Salaam ? C’est une question !
Un pays qui n’est plus en guerre serait-il nécessairement en paix ?
Salaam ? Là où les façades sont souvent criblées d’impacts de balles et d’obus, ou tant d’immeubles ont été éventrés par les bombes, vers où le photographe peut-il encore tourner son objectif ?
Quand un quartier banal, un bout de pont d’autoroute, porte le nom d’un massacre, que peut-on photographier encore de la vie grouillante et de sa beauté qui n’insulte les morts ni n’accable les survivants ?
Et dès lors que les drapeaux figurent des armes de guerre, que les visages de martyrs s’affichent sur les murs, comment dire que marcher dans la rue y est tout aussi banal que là où vous êtes ?
Salaam ? En paix le vendeur de chawarma qui range une kalachnikov sous son comptoir comme d’autres un paquet de cigarettes ?
Et que montrer des bulldozers et des promoteurs qui pourraient y faire, à leur tour, des manoeuvres au moins aussi efficaces que celle des milices pour séparer les différents camps, ou leur annexer de nouveaux territoires ?
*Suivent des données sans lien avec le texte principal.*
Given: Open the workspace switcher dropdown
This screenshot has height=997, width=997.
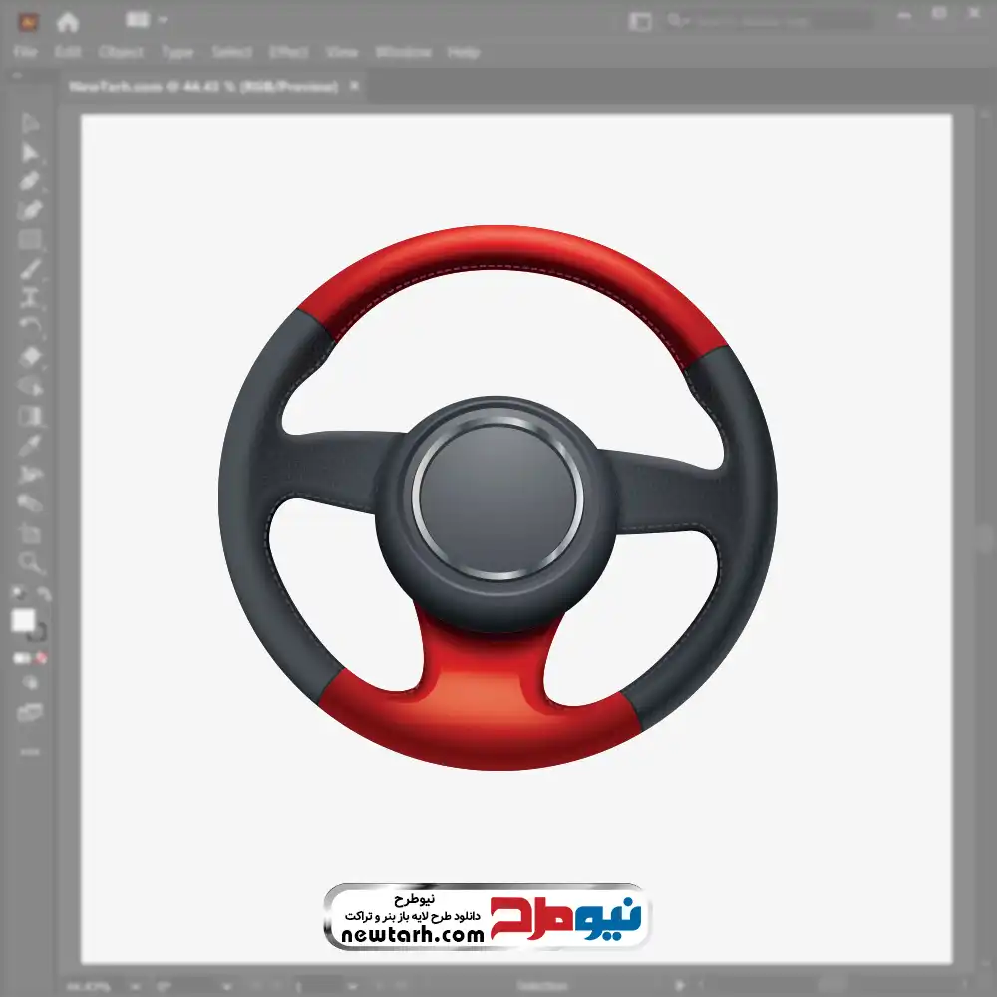Looking at the screenshot, I should click(x=640, y=21).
Et ce ciel, si bleu, ne sera-t-il pas traversé encore, comme juste avant mon arrivée, par des bombardiers étrangers ? Ou la mer, si bleue elle aussi, si paisible, demain comme ce le fut aujourd’hui, le lieu de trafics d’armes empêchés par des arraisonnements belliqueux ?
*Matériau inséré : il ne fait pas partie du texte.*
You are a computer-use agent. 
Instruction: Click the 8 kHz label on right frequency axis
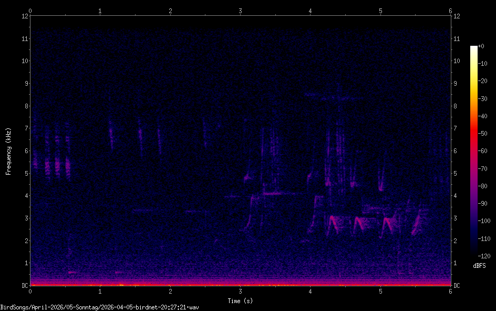point(456,106)
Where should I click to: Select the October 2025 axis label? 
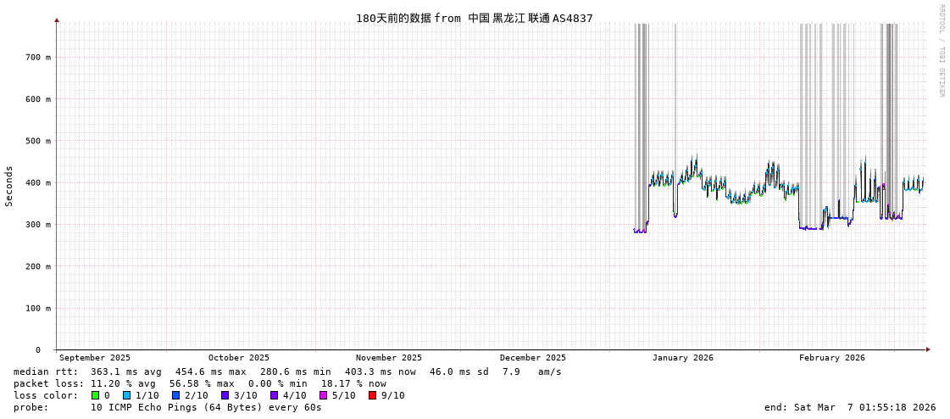click(239, 358)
Demain la guerre ? Ici ou dans la plaine, là bas, par delà la montagne ? Mais si près quand même !
Et surtout ce blindé en faction au coin de la rue, cette casemate et sa mitrailleuse, ces guerriers omniprésents, qui protègent-ils du retour de la violence ou ne seraient-ils pas là que pour la perpétuer ?
Salaam. C’est un fait !
Les enfants jouent et courent dans les souks.
Je parcours la rue. Un salut. Un sourire.
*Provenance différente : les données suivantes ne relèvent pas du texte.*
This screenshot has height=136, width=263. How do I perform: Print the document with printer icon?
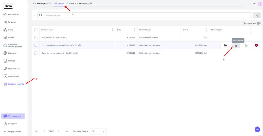click(246, 45)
Mes photographies peuvent encore capter la vie, malgré ces éclats de mort qui la salissent.
Et l’œil se laisser intéresser par autre chose que l’obscénité de la violence.
Espérer peut-être. Vivre en tout cas !
Faire un pas de côté. Regarder l’aujourd’hui seulement.
Y découvrir beauté, élégance, pittoresque, modernité : vie encore, et complexité !
Se sentir bien !
Salaam ! Enfin, c’est un vœu !
Et s’il existe des photographes de guerre, y aurait-il quelque part enfin aussi place pour des photographes de paix ?
Charles Lemaire
Liban (nov 2009) / Belgique (avril 2010)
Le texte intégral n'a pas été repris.